[Start of Quoted text]

After several days of counselling for PCPOS (Post collapsing Pizza Oven Syndrome), we resurrected our collapsed cob from the ashes. Jo called her brothers on my behalf, and a few other mates, who came around to help with attempt number 2. This time around, we attempted a slightly less ambitious design, opting to go without the chimney, and also slightly reducing the scale of the oven.
We left it to dry for about 3-4 weeks. We removed the door, cut through the newspaper, and dug out the sand, (which we used to make the kids a sand pit) ... Success, it didn't fall down!
We had a fully functional, home-made, hand build, authentically Mediterranean (with a touch of Greek tragedy) pizza oven! I hugged the kids, and thanked them for their help, and mentioned that if they even laid a feather on our new, 2nd pizza oven, I would kill them!
We let it air dry for another week, and then prepared with great ceremony for our very first pizza night with the kids. It was fantastic! We fired it up and let it heat for about 3 hours to get it nice and hot. (about 300 degrees Celsius). The pizzas were Amazing, cooking in under 5 minutes, and tasting incredible.
In hindsight, we are so glad we made our oven... twice. Since it has given us many wonderful nights with friends and our own little family, and it looks great. So far we've made oodles of pizzas, but we've also cooked our sourdough and slow-cooked lamb shanks for a dinner party for 10... and each time we're more impressed by our amazing cob oven.
If you are keen on the idea of making your own, there are some good videos online which are worth watching for those finer details.

[End of Quoted text]

(Job 1)
Can you render the listing, from the line with "Open the Lookup button dropdown arrow" up to and including the line with "Action: [482, 319]", as a two-column CSV with the headers request and answer? Give one row per request, put each value in a single quoted field, and replace line breaks with spaces.

[Start of Records supplied]

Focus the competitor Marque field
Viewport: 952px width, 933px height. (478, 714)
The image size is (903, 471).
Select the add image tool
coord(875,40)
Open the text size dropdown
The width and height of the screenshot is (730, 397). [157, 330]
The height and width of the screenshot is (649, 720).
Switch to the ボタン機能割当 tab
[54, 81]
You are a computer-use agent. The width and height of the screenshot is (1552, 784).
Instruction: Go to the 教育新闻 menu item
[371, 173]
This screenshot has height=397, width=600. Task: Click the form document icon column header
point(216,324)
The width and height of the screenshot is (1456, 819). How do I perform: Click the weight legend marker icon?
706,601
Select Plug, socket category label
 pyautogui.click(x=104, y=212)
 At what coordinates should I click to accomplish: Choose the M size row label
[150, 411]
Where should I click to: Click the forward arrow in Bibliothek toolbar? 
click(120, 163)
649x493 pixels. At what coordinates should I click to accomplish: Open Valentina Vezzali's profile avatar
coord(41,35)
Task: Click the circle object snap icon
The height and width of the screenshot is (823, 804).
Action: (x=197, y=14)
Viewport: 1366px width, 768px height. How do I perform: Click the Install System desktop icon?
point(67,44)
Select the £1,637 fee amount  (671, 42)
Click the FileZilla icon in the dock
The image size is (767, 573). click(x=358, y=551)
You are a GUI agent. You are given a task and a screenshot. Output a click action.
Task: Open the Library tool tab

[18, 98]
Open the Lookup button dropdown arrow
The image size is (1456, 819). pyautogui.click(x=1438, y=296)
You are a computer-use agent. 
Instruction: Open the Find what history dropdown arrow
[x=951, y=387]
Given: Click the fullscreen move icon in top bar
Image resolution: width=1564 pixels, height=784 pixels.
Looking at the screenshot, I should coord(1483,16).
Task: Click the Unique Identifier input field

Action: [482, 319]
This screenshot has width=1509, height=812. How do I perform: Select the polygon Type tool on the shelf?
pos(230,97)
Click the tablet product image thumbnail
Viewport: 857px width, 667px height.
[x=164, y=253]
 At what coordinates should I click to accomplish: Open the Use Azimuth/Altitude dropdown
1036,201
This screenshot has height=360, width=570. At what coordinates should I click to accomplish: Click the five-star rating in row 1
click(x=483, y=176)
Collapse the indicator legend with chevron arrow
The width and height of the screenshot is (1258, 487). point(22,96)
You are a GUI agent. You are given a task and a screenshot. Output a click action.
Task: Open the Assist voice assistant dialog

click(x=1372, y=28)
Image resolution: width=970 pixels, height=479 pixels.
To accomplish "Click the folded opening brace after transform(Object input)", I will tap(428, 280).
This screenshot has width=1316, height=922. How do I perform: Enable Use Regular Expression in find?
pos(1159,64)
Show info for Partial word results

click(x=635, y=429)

[End of Records supplied]

(Job 2)
Could you rewrite the pizza oven account from "After several days" up to and including "of the oven.", replacing "chimney" with "flue"?

(Exercise response 1)
request,answer
"Open the Lookup button dropdown arrow","The image size is (1456, 819). pyautogui.click(x=1438, y=296)"
"You are a computer-use agent. Instruction: Open the Find what history dropdown arrow","[x=951, y=387]"
"Given: Click the fullscreen move icon in top bar Image resolution: width=1564 pixels, height=784 pixels.","Looking at the screenshot, I should coord(1483,16)."
"Task: Click the Unique Identifier input field","Action: [482, 319]"

(Exercise response 2)
After several days of counselling for PCPOS (Post collapsing Pizza Oven Syndrome), we resurrected our collapsed cob from the ashes. Jo called her brothers on my behalf, and a few other mates, who came around to help with attempt number 2. This time around, we attempted a slightly less ambitious design, opting to go without the flue, and also slightly reducing the scale of the oven.